Remix.run Logo
martin-t 5 days ago

LLM providers should only be allowed to train on data in public domain or their models and outputs should interior the license of the training data.

And people should own all data about themselves, all rights reserved.

It's ironic copyright is the law that protects against this kind of abuse. And this is of course why big "AI" companies are trying to weaken it by arguing models training is not derivative work.

Or by claiming that writing a prompt in 2 minutes is enough creative work to own copyright of the output despite the model being based on 10^12 hours of human work, give or take a few orders of magnitude.

j45 5 days ago | parent [-]

Makes sense, have to deal with the cat being out of the bag though.

The groups that didn't train on public domain content would have an advantage if it's implemented as a rule moving forward at least for some time.

New models following this could create a gap.

I'm sure competition as has been seen from open-source models will be able to

martin-t 5 days ago | parent [-]

It's simple, the current models and their usage is copyright infringement.

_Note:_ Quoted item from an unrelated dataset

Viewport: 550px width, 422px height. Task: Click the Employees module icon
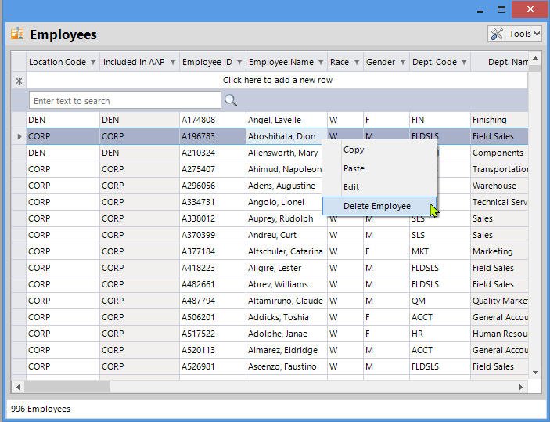click(x=16, y=34)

Just because everyone is doing it doesn't meant it's right or legal. Only that a lot of very rich companies deserve to get punished and pay the creators.

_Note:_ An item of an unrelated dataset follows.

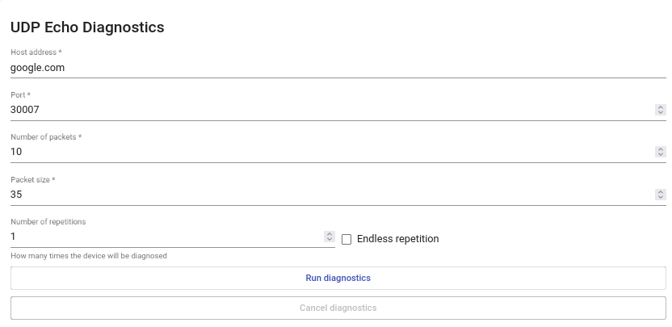Click the 'Endless repetition' label text
The width and height of the screenshot is (672, 327).
[397, 239]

j45 4 days ago | parent [-]

I was referring to the issue of the new models having to train different than the original ones.

Not arguing, debating about the legality of what the models have done.

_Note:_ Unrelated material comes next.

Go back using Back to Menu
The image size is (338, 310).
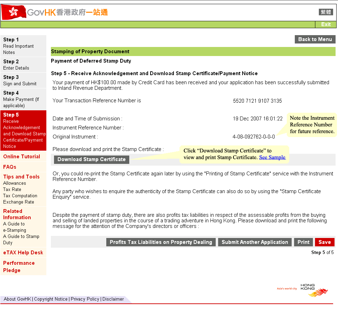point(315,39)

Anthropic just paid a settlement. But they also bought a ton of book and scanned them, which might be more than other models. Maybe it's a sign of things to come.

martin-t 2 days ago | parent [-]

$3000 per book is laughable given they can then use the book as much as they want and if they build a good enough model, it'll completely obviate the need for the book.

Copyright designed at a time when reproducing work in way which was not verbatim and not obviously modified to avoid detection (like synonym replacement) would require a lot of human work and be too costly to be done. Now it's automated. It fundamentally changes everything.

Human work is what's to be rewarded, according to the amount of quality.